WHAT TO PRODUCE: What you give back from the listing below should be an exact copy of the lines from the one with "Task: Click the Assign button" down to the one with "Click the Select tickets heading", and it should contain no pictures.

DATASET:
* * * * *
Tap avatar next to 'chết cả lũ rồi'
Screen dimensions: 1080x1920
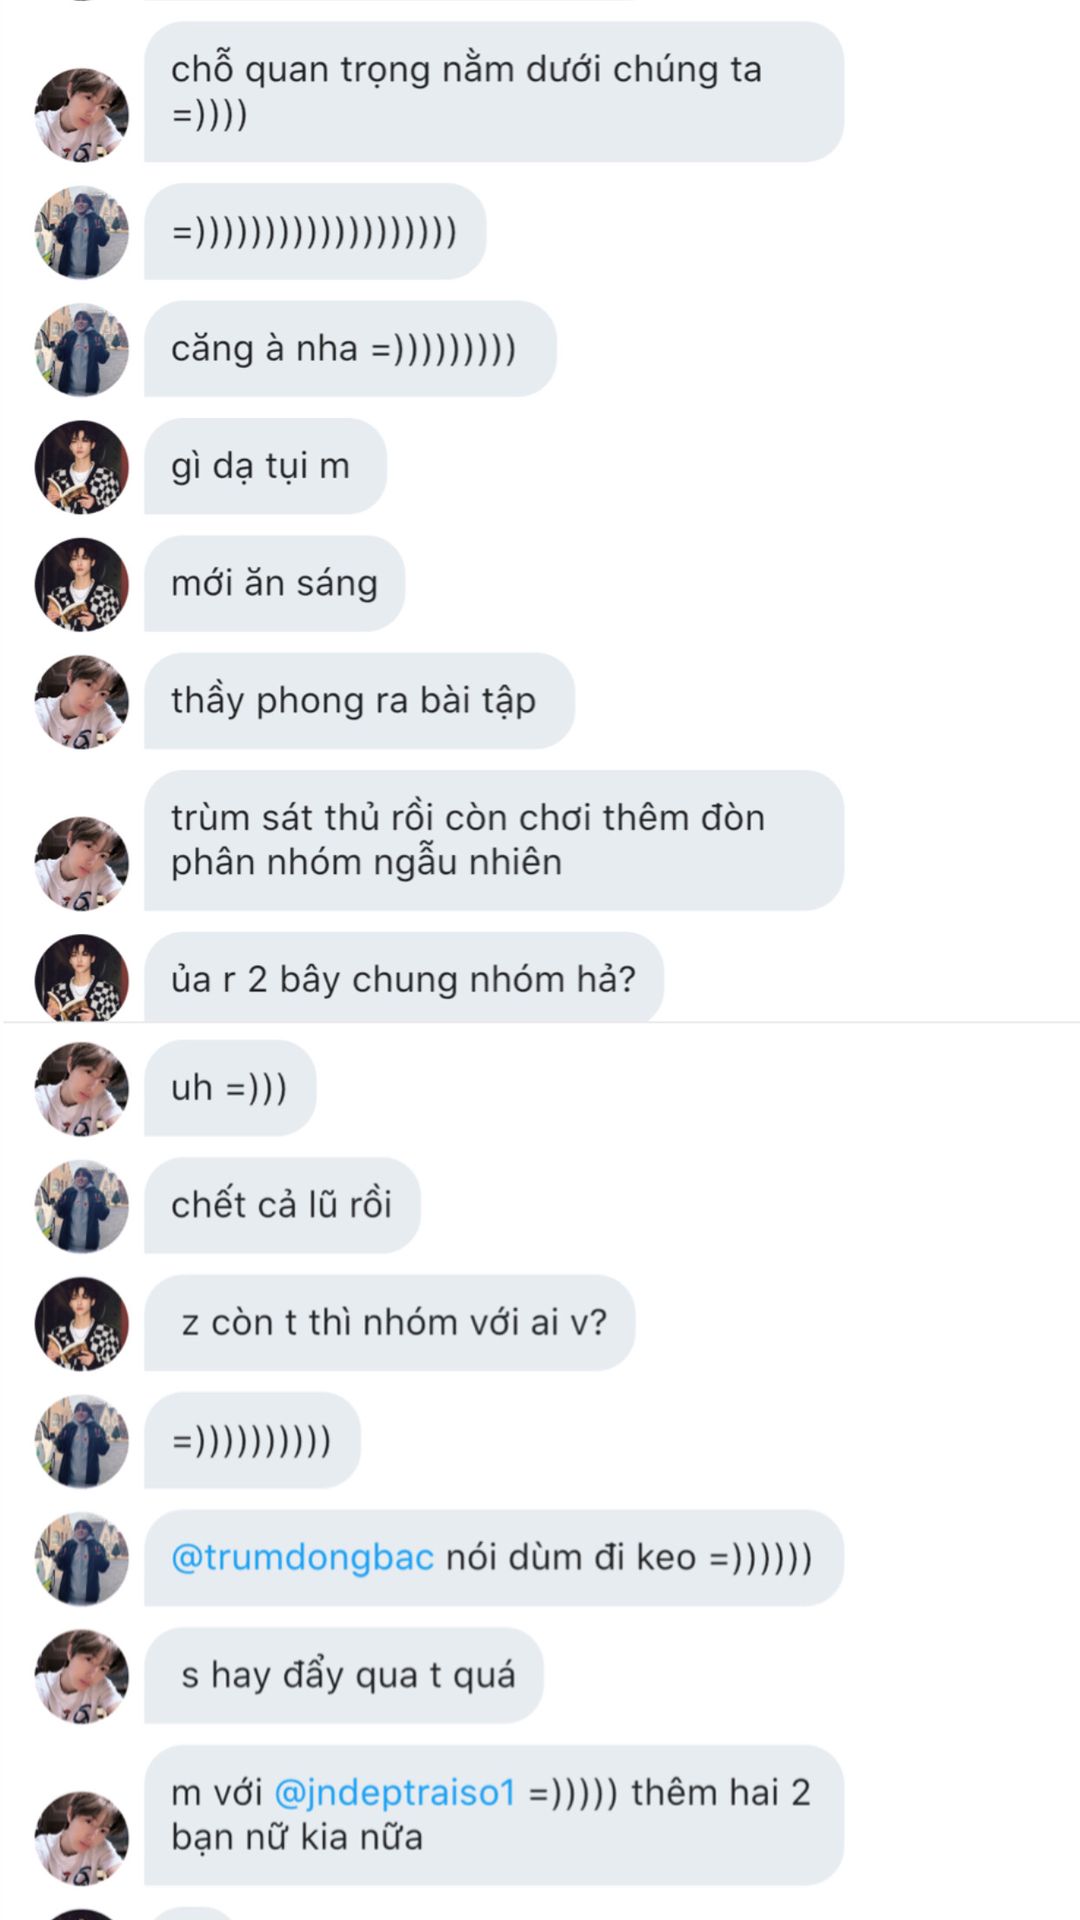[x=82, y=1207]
* * * * *
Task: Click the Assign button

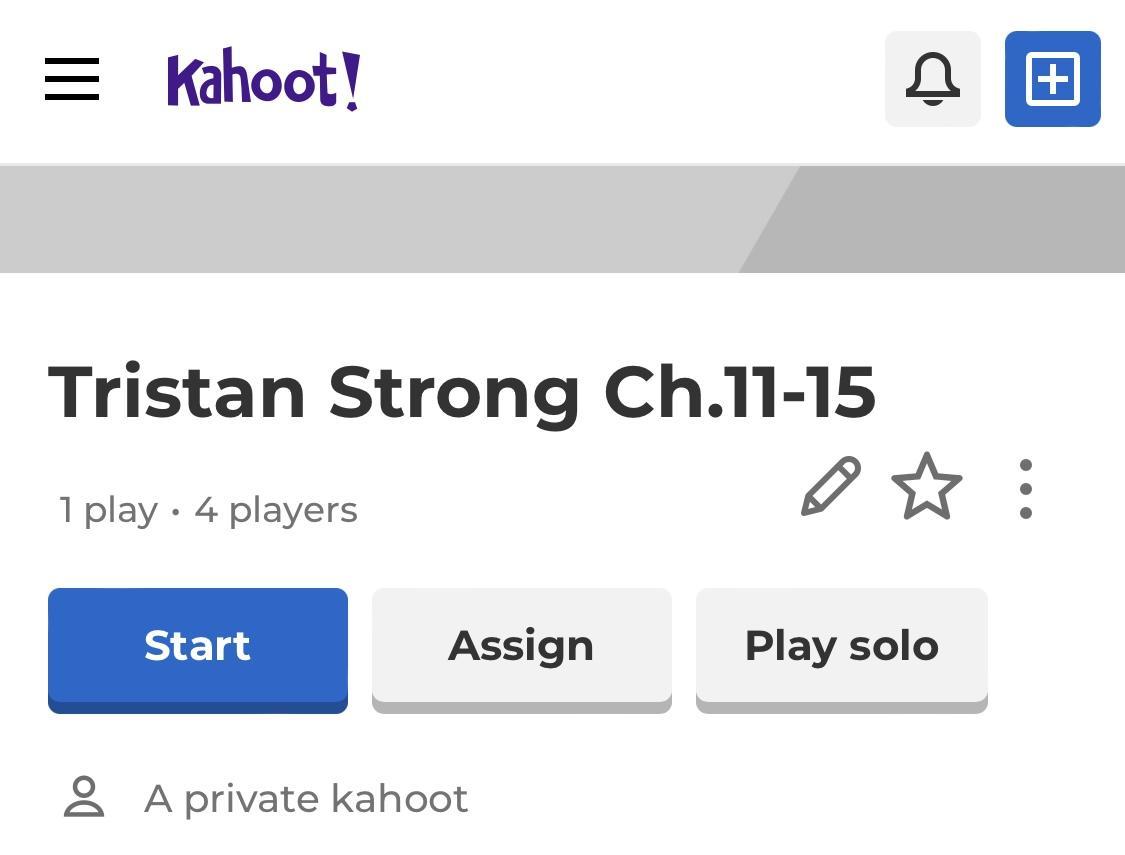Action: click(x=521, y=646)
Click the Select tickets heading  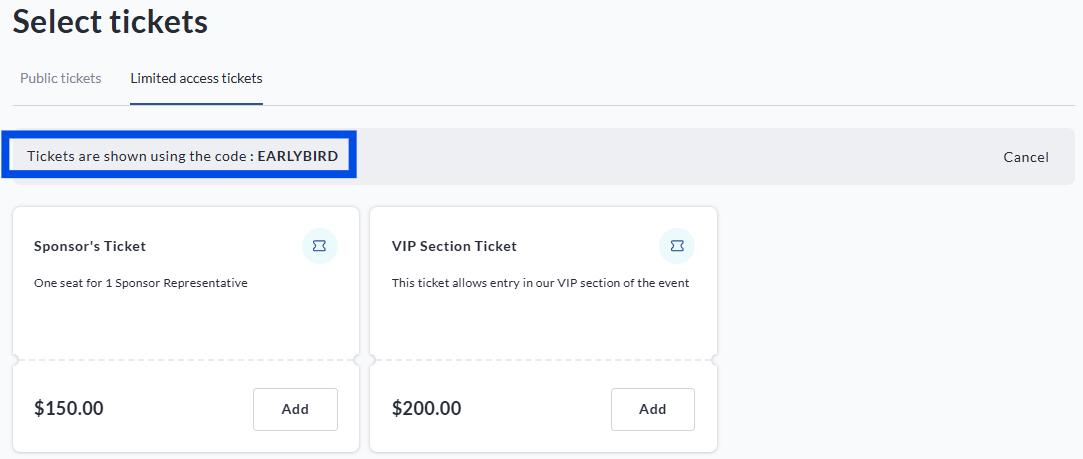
* * * * *
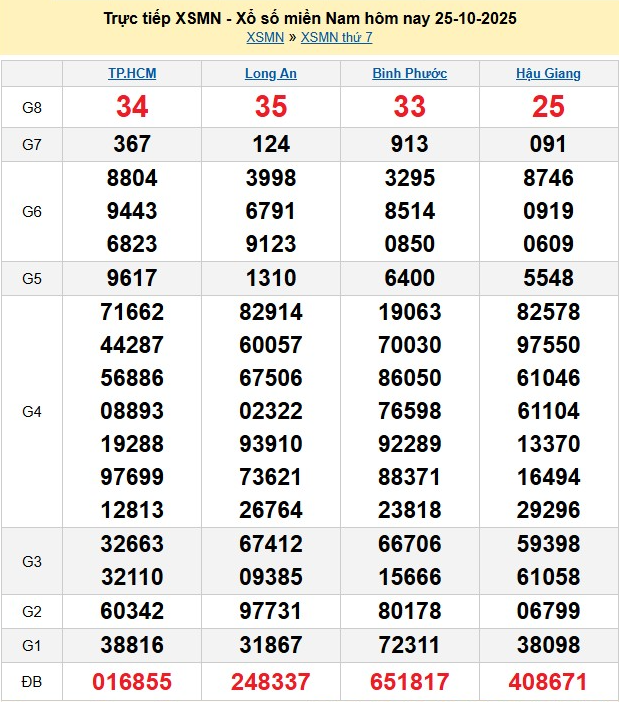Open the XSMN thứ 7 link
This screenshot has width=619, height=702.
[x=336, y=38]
* * * * *
RESULT OF THE EXERCISE:
Task: Click the Assign button

Action: click(x=521, y=646)
Click the Select tickets heading  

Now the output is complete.